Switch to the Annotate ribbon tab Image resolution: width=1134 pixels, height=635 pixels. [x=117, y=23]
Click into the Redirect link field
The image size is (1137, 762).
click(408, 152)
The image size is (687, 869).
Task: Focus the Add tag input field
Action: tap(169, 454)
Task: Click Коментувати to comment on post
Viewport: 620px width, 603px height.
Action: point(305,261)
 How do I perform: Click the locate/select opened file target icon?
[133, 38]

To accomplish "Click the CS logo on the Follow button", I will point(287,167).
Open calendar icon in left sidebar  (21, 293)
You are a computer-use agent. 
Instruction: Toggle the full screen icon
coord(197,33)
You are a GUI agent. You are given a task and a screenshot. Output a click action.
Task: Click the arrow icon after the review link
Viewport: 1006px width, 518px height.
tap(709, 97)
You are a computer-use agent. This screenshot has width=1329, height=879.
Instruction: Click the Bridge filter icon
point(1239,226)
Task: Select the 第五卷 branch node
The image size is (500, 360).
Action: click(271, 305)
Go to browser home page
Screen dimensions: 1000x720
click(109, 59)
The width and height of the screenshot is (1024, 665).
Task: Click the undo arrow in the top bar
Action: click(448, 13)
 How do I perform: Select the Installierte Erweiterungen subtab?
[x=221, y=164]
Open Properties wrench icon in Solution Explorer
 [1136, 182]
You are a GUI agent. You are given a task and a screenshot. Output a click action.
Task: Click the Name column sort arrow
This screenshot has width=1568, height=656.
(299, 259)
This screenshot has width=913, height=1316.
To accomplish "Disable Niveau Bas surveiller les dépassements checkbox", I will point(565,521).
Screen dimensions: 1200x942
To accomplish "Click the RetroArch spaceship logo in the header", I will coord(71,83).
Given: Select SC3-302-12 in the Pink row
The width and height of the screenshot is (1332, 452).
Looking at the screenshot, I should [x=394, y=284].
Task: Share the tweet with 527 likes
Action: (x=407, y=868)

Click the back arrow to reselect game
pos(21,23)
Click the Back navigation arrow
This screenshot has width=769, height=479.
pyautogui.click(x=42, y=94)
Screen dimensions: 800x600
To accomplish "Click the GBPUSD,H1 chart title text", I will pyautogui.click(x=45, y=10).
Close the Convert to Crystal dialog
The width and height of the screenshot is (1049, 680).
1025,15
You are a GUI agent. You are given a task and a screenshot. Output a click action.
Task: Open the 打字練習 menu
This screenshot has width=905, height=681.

□ □ □ □ □ □ □

__Task item__: Each line above needs to be written out again exactly.

__Solution to the problem__:
Switch to the Annotate ribbon tab Image resolution: width=1134 pixels, height=635 pixels. [x=117, y=23]
Click into the Redirect link field
The image size is (1137, 762).
click(408, 152)
The image size is (687, 869).
Task: Focus the Add tag input field
Action: tap(169, 454)
Task: Click Коментувати to comment on post
Viewport: 620px width, 603px height.
Action: point(305,261)
 How do I perform: Click the locate/select opened file target icon?
[133, 38]

To accomplish "Click the CS logo on the Follow button", I will point(287,167).
Open calendar icon in left sidebar  (21, 293)
You are a computer-use agent. 
Instruction: Toggle the full screen icon
coord(197,33)
You are a GUI agent. You are given a task and a screenshot. Output a click action.
Task: Click the arrow icon after the review link
Viewport: 1006px width, 518px height.
tap(709, 97)
You are a computer-use agent. This screenshot has width=1329, height=879.
Instruction: Click the Bridge filter icon
point(1239,226)
Task: Select the 第五卷 branch node
The image size is (500, 360).
Action: click(271, 305)
Go to browser home page
Screen dimensions: 1000x720
click(109, 59)
The width and height of the screenshot is (1024, 665).
Task: Click the undo arrow in the top bar
Action: click(448, 13)
 How do I perform: Select the Installierte Erweiterungen subtab?
[x=221, y=164]
Open Properties wrench icon in Solution Explorer
 [1136, 182]
You are a GUI agent. You are given a task and a screenshot. Output a click action.
Task: Click the Name column sort arrow
This screenshot has width=1568, height=656.
(299, 259)
This screenshot has width=913, height=1316.
To accomplish "Disable Niveau Bas surveiller les dépassements checkbox", I will point(565,521).
Screen dimensions: 1200x942
To accomplish "Click the RetroArch spaceship logo in the header", I will coord(71,83).
Given: Select SC3-302-12 in the Pink row
The width and height of the screenshot is (1332, 452).
Looking at the screenshot, I should [x=394, y=284].
Task: Share the tweet with 527 likes
Action: (x=407, y=868)

Click the back arrow to reselect game
pos(21,23)
Click the Back navigation arrow
This screenshot has width=769, height=479.
pyautogui.click(x=42, y=94)
Screen dimensions: 800x600
To accomplish "Click the GBPUSD,H1 chart title text", I will pyautogui.click(x=45, y=10).
Close the Convert to Crystal dialog
The width and height of the screenshot is (1049, 680).
1025,15
You are a GUI agent. You are given a task and a screenshot. Output a click action.
Task: Open the 打字練習 menu
This screenshot has width=905, height=681.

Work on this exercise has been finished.